When Riis was asked to comment on what the organizers presented to the riders at the Meaux finish, he replied, “I don’t know. This is the race, this is the game, but … I mean, we always felt a lot of rules, and all rules are coming to us; but there should be a rule, at least in big races like this, that — like Tyler said — every [one of the] 200 riders is fresh, they’re sprinting like hell, and there’s just one S-curve 500 meters from the finish line. It’s crazy, it’s stupid.

“When [they] build in 10 curves, then you have the peloton spread out, then it’s less dangerous. Just one curve, and then when the peloton — everybody knows the peloton is big — and then 500 meters from the finish line the road’s gonna be small and more narrow, then of course they’re gonna crash.”

Asked if he thought that he and the others team managers should do something about the dangerous finishes to prevent a repetition of the Meaux pileup, Riis replied, “Let’s sleep on it…. Let’s talk about that another day. We can’t do anything about that now.”

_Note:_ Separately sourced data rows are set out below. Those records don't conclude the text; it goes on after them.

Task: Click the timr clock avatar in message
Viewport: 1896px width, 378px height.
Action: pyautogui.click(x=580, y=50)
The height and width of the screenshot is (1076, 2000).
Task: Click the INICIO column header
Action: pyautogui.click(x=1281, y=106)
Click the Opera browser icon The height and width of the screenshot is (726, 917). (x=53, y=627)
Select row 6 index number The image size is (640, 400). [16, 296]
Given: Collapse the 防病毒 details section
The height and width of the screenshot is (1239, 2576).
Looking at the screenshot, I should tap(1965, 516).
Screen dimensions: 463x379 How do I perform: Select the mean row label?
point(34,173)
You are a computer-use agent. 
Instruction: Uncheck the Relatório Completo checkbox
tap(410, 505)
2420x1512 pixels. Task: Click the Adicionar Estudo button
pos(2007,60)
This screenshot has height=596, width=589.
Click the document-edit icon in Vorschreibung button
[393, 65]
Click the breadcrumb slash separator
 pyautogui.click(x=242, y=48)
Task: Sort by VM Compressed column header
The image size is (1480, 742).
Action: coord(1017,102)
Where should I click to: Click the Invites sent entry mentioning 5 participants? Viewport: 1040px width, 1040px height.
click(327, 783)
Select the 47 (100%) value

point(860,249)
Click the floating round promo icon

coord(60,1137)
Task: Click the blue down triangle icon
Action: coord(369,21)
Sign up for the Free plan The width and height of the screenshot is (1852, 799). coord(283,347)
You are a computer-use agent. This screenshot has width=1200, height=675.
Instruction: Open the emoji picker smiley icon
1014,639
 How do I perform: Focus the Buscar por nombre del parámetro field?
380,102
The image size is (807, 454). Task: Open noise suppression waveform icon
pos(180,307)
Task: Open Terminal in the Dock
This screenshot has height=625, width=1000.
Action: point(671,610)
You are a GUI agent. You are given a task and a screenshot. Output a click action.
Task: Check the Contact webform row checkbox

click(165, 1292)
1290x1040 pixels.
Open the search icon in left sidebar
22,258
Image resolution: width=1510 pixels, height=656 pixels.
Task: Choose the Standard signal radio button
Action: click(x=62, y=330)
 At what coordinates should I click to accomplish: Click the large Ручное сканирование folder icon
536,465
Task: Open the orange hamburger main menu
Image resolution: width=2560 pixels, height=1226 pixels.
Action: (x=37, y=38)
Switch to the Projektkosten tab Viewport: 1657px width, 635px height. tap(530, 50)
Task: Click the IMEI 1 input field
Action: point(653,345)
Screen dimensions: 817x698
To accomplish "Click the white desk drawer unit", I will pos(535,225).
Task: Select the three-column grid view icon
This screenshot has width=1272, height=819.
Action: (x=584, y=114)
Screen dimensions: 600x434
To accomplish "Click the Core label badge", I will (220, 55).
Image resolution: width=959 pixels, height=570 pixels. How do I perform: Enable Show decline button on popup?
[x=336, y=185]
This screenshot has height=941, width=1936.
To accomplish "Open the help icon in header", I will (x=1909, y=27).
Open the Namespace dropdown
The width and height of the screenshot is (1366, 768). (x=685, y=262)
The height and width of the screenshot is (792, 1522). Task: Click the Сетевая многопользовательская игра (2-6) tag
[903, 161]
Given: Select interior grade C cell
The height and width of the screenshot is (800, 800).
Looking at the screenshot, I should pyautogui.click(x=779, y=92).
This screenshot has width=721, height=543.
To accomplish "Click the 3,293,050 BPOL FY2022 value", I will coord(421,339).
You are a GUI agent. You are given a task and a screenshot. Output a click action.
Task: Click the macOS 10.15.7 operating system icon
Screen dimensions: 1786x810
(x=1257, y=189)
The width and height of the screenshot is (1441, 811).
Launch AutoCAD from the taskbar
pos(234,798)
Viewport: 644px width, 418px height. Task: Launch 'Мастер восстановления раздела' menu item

But perhaps he and the others should protest the poorly thought-out run-in to the Meaux finish, especially when one considers the potential for danger at the upcoming finishes in Sedan, St. Dizier and Nevers.

Monday’s stage 2 finish into Sedan, like Sunday’s, is preceded by a fast downhill into the last 2km. Then comes a right-angle right turn about 1.5km from the line, followed by a curving left-hander into the final kilometer. At least, the last straightaway is 1000 meters long, though only 3 feet wider than the one at Meaux.

On Tuesday, again, a long downhill takes the race into the last 2km. After a right-angle left turn at 1.4km to go, the course curves left into the final kilometer. This is followed by a sharp left and right swing into a curving final 400 meters on a street 5 feet narrower than the road into Meaux.

Then, on Friday, the long downhill into town is repeated at Nevers, where the last kilometer includes a sharp left with 700 meters to go, followed by a right curve just 200 meters from the line, on a street less than 23 feet wide.

As Hamilton said after breaking his collarbone on Sunday, “Here we go again.”